Jesus’ beatitudes are not commands. They don’t tell us what to do. Instead, they pronounce God’s blessing on the places where flourishing people are found and formed. But these are the last places we want to be found and to move toward! We spend so much energy avoiding and moving away from these things! The only way we can find the blessed life of flourishing is by first looking to Jesus (who perfectly lived and embodied this list). As we follow Him into these places, we find him bringing us blessing in places and in ways we never would have expected.



1.      What about the sermon most impacted you or left you with questions?

2.     The UN Happiness Report 2017 reported that the U.S. has fallen from 3rd to 19th in reported levels of happiness. In a special section on the U.S., the report said, “The United States can and should raise happiness by addressing America’s multi-faceted social crisis—rising inequality, corruption, isolation, and distrust—rather than focusing exclusively or even mainly on economic growth… In sum, the United States offers a vivid portrait of a country that is looking for happiness ‘in all the wrong places.’ The country is mired in a roiling social crisis that is getting worse. Do you agree that our country is in a social crisis? Do you think it’s related to looking for happiness “in all the wrong places?”

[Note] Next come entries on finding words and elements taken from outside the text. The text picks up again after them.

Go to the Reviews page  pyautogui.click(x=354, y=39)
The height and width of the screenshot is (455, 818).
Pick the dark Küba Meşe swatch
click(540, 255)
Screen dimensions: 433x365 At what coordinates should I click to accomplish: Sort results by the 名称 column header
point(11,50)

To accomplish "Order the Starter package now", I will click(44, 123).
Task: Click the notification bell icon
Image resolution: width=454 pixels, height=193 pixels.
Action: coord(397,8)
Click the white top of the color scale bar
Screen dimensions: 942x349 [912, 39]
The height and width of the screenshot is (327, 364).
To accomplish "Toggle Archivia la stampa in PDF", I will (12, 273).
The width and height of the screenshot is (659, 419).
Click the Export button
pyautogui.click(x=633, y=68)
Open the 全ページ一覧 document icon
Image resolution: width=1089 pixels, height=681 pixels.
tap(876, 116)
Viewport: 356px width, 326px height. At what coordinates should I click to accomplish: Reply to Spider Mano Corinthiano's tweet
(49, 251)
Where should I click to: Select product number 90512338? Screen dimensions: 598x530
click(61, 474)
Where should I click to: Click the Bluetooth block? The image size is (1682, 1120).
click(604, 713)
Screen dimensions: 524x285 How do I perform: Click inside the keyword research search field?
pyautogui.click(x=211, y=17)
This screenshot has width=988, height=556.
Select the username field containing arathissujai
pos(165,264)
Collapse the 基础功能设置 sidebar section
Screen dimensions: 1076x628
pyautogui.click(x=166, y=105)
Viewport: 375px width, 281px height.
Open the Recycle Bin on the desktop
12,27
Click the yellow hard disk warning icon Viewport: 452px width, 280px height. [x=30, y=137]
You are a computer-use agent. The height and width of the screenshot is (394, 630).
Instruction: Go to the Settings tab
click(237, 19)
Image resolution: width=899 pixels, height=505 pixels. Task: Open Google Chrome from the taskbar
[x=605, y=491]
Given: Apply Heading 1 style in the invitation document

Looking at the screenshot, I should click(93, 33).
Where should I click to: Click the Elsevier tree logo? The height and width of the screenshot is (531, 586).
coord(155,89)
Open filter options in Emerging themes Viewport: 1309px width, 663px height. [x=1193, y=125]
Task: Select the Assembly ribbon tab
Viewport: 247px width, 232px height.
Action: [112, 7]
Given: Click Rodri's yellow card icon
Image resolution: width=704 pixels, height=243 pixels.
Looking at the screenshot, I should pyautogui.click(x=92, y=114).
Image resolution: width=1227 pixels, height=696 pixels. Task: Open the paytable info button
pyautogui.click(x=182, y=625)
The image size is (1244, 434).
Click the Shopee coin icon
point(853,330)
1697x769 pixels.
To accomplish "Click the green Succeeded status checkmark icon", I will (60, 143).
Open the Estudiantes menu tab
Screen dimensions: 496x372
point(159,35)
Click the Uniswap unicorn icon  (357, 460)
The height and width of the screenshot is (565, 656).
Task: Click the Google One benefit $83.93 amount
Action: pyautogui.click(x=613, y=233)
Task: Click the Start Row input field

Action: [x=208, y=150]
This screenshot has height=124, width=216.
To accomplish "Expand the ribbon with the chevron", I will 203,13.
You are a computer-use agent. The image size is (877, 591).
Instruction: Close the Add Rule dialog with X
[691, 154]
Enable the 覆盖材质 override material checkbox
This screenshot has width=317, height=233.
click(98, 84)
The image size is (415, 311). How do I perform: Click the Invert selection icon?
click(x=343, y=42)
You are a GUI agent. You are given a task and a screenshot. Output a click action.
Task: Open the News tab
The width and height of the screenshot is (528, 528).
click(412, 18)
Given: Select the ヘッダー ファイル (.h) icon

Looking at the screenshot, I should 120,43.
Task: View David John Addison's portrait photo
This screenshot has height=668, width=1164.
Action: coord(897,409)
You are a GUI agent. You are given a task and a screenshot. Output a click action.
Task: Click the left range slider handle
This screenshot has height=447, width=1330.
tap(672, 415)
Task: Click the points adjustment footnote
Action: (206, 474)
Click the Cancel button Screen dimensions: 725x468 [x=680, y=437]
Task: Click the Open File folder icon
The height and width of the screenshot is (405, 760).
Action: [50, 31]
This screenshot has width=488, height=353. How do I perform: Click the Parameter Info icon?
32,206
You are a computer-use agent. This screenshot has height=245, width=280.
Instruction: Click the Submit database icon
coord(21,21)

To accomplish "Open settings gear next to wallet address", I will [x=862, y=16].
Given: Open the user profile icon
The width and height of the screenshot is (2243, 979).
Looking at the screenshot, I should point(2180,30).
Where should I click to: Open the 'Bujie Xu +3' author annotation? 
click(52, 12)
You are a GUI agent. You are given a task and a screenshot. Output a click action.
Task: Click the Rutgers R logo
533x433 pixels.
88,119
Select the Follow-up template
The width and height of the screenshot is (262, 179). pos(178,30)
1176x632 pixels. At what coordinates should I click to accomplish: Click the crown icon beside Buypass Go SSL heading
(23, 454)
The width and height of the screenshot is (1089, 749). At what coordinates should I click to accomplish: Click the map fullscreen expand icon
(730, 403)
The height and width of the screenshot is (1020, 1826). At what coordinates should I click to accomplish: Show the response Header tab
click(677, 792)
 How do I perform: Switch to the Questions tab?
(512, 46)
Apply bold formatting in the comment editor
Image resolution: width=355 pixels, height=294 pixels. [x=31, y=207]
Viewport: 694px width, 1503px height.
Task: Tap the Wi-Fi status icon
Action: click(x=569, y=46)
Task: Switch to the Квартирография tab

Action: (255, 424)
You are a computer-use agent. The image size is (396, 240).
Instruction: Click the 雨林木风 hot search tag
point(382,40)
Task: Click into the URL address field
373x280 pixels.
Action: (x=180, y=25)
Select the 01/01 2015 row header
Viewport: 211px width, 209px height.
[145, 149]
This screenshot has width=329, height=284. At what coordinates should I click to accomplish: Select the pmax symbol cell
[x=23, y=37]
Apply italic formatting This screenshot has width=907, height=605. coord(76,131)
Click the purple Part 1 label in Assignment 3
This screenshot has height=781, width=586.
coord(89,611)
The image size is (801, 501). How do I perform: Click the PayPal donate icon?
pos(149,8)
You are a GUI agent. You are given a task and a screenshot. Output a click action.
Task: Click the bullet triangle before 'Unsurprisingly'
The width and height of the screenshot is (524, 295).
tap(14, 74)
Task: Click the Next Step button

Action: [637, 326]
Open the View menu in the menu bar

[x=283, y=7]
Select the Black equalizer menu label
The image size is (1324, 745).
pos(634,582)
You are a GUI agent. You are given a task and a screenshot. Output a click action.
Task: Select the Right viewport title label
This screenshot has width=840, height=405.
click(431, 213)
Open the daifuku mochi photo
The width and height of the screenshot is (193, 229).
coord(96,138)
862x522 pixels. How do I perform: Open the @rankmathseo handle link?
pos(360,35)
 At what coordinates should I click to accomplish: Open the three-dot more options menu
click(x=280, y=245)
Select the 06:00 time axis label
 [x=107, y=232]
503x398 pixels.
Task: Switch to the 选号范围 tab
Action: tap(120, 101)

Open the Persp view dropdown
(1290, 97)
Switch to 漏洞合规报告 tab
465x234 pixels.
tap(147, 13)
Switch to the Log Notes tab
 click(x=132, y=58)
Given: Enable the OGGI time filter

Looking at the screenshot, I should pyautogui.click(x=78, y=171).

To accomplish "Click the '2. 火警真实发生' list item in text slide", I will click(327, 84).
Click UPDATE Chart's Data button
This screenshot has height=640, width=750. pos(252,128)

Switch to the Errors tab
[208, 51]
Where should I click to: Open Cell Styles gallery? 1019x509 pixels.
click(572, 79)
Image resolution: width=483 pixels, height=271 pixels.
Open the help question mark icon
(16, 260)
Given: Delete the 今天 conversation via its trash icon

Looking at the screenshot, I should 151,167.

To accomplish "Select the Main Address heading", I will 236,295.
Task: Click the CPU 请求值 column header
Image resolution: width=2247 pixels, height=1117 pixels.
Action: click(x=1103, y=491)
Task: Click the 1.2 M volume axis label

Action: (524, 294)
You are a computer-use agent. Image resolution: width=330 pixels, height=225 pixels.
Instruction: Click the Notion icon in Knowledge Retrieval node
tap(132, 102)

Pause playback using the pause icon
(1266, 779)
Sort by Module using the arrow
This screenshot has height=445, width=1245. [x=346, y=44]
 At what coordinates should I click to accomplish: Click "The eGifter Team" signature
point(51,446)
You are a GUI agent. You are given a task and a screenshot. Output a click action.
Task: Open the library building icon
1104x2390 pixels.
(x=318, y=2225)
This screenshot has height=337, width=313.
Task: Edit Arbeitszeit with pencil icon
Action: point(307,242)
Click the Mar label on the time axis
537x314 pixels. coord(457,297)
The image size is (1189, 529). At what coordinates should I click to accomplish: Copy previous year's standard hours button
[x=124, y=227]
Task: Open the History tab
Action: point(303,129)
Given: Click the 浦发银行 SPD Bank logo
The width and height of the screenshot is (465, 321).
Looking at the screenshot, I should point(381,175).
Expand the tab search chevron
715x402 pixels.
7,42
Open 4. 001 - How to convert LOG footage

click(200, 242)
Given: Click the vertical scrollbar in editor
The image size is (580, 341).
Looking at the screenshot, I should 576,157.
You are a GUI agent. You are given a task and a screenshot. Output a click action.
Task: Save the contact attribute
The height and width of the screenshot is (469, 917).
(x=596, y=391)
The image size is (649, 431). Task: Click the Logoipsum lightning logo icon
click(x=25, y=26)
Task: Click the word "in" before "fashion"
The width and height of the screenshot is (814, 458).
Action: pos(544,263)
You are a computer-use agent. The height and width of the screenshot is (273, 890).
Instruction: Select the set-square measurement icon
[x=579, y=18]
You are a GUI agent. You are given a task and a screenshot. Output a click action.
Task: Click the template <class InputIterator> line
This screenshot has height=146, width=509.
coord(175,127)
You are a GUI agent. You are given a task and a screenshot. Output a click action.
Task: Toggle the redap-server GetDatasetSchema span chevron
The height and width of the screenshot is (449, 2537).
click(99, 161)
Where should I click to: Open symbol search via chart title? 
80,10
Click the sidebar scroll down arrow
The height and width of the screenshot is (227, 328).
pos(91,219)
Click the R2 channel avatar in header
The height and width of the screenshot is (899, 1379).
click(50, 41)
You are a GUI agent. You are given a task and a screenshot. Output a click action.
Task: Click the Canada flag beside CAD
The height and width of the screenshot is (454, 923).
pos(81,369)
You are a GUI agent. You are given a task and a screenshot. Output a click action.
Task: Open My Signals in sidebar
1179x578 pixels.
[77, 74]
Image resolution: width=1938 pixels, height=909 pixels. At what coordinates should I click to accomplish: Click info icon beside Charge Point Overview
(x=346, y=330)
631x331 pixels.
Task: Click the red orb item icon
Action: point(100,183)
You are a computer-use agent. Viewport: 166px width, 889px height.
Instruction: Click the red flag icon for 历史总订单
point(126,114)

3.     What is your response to the beatitudes “in reverse?”  Is this your version of the blessed life? Do you think it is our culture’s version of human flourishing?

4.     Which of the four “places where flourishing people are found” most describes where you are at today? Instead of seeing this as something to be moved past or ignored, what might it look like to see it as a place where God is teaching you to truly flourish?

5.     Read over the four places where flourishing people are formed. Have you experienced blessing by moving into any of these places? Do you sense God moving you into one of these places? How so?

6.     Martyn Lloyd Jones said he would never talk to anyone about the specific moral teaching of the Sermon on the Mount if they weren’t first living in the beatitudes. Why would we need to be living in the beatitudes in order to be able to hear and obey Jesus’ teaching on anger, conflict, lust or worry?